_REQUIRED ACTION_
Please output the entries below from the line that contains "Screen dimensions: 844x541" through the final line, reproduced exactly and alone.

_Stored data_
⟨

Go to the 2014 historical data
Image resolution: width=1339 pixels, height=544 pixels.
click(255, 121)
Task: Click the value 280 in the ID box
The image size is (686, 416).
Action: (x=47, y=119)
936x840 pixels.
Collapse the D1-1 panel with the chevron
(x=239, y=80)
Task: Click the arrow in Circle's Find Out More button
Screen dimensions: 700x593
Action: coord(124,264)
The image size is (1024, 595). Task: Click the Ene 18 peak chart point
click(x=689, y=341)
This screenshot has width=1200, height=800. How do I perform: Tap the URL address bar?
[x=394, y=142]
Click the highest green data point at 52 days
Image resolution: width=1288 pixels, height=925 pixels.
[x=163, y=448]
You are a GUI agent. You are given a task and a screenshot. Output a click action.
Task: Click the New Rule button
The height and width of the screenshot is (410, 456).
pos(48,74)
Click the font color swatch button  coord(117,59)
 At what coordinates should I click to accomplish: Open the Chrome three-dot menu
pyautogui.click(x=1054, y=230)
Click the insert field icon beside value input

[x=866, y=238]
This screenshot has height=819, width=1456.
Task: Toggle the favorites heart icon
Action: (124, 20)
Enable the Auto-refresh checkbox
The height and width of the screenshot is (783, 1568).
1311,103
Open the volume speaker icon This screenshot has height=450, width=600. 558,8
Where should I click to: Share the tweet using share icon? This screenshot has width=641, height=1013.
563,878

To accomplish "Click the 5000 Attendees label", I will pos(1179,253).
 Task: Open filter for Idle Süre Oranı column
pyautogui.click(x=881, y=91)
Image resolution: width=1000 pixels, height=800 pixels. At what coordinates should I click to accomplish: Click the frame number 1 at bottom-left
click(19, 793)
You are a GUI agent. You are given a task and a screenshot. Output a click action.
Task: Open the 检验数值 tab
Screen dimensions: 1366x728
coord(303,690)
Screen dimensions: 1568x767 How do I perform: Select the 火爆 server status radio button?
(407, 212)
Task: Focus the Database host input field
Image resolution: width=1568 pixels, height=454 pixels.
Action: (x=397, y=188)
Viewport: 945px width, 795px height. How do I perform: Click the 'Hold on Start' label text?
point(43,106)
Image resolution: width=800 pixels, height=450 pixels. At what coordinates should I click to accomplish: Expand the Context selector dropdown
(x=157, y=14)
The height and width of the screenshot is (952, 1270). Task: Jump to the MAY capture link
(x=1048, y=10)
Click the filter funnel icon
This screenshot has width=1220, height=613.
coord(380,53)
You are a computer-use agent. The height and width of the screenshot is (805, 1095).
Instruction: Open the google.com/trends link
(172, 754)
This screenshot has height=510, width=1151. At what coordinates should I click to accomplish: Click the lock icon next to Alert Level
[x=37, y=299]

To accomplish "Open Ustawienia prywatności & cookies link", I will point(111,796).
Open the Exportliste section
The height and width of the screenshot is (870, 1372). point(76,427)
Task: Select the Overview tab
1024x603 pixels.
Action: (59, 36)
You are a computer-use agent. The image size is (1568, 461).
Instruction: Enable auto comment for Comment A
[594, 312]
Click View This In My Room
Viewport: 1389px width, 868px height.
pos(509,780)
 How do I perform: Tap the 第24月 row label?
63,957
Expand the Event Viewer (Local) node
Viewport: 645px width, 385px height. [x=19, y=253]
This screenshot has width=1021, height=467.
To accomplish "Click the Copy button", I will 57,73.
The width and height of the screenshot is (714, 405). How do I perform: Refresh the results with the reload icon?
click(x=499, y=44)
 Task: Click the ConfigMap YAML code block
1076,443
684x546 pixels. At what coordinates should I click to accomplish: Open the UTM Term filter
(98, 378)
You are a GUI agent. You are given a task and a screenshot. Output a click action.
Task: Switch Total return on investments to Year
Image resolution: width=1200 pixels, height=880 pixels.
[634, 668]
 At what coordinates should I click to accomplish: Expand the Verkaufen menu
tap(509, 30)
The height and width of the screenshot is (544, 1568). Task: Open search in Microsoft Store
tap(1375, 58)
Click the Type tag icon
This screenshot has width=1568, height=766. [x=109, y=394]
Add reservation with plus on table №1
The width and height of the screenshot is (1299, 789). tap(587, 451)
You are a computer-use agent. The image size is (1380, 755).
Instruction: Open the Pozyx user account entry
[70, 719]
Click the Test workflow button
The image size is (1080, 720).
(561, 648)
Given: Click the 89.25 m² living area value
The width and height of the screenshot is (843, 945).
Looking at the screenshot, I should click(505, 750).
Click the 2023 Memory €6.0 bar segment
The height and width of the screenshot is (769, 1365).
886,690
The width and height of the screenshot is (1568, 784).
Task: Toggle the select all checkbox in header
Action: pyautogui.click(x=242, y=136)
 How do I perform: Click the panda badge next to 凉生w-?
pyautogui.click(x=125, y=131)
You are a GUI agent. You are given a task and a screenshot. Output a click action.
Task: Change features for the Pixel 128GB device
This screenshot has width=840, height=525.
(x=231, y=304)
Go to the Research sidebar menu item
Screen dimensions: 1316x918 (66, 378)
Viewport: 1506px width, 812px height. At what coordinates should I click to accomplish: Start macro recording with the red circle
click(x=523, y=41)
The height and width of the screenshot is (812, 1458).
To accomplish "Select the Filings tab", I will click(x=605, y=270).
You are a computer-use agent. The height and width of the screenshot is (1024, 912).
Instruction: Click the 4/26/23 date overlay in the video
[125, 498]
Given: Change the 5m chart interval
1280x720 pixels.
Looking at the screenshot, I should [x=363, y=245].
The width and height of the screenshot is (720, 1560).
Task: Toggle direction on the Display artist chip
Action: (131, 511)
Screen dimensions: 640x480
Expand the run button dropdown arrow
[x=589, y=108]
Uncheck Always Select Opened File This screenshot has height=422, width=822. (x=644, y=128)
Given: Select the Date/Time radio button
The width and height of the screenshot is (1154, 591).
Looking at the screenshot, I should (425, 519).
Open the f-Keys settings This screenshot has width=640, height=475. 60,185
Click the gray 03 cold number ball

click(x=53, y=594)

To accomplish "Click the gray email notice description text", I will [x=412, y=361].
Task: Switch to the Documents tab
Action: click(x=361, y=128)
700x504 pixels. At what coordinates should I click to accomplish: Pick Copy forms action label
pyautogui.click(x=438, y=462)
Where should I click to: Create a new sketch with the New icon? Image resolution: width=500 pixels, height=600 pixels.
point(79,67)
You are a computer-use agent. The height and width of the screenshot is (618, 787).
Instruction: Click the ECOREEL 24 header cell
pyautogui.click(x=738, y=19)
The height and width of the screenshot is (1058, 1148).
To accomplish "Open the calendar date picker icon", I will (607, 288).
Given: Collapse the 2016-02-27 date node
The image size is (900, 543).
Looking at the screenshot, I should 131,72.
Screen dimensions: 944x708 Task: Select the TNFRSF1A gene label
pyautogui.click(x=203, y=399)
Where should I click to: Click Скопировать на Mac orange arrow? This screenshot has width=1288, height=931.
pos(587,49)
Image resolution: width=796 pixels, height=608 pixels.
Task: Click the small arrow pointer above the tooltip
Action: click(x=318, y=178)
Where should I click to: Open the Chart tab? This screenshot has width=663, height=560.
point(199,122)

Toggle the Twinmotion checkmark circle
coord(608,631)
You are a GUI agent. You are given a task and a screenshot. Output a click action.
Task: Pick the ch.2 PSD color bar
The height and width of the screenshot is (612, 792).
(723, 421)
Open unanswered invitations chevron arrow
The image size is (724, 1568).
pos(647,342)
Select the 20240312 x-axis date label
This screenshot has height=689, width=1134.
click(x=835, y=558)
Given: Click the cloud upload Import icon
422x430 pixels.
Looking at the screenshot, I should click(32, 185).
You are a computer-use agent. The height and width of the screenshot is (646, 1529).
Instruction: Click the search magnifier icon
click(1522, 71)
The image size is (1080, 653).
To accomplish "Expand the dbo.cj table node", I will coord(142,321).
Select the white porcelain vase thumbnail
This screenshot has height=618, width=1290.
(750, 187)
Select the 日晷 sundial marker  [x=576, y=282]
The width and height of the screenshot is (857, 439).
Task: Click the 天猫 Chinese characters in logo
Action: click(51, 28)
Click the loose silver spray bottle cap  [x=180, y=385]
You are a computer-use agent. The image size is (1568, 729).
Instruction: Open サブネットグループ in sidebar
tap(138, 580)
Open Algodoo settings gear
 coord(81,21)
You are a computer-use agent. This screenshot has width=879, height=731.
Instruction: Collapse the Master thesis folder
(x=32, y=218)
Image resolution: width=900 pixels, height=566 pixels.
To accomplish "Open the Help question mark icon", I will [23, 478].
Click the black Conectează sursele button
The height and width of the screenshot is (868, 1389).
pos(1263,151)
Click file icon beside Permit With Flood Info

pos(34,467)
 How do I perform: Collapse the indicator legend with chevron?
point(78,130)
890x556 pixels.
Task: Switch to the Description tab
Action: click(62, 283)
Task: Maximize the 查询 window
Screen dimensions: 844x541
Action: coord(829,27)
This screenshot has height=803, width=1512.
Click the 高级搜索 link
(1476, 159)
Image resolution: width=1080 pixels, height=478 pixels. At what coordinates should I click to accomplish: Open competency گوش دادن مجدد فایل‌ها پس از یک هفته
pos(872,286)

⟩

_EXERCISE RESULT_
Screen dimensions: 844x541
Action: coord(829,27)
This screenshot has height=803, width=1512.
Click the 高级搜索 link
(1476, 159)
Image resolution: width=1080 pixels, height=478 pixels. At what coordinates should I click to accomplish: Open competency گوش دادن مجدد فایل‌ها پس از یک هفته
pos(872,286)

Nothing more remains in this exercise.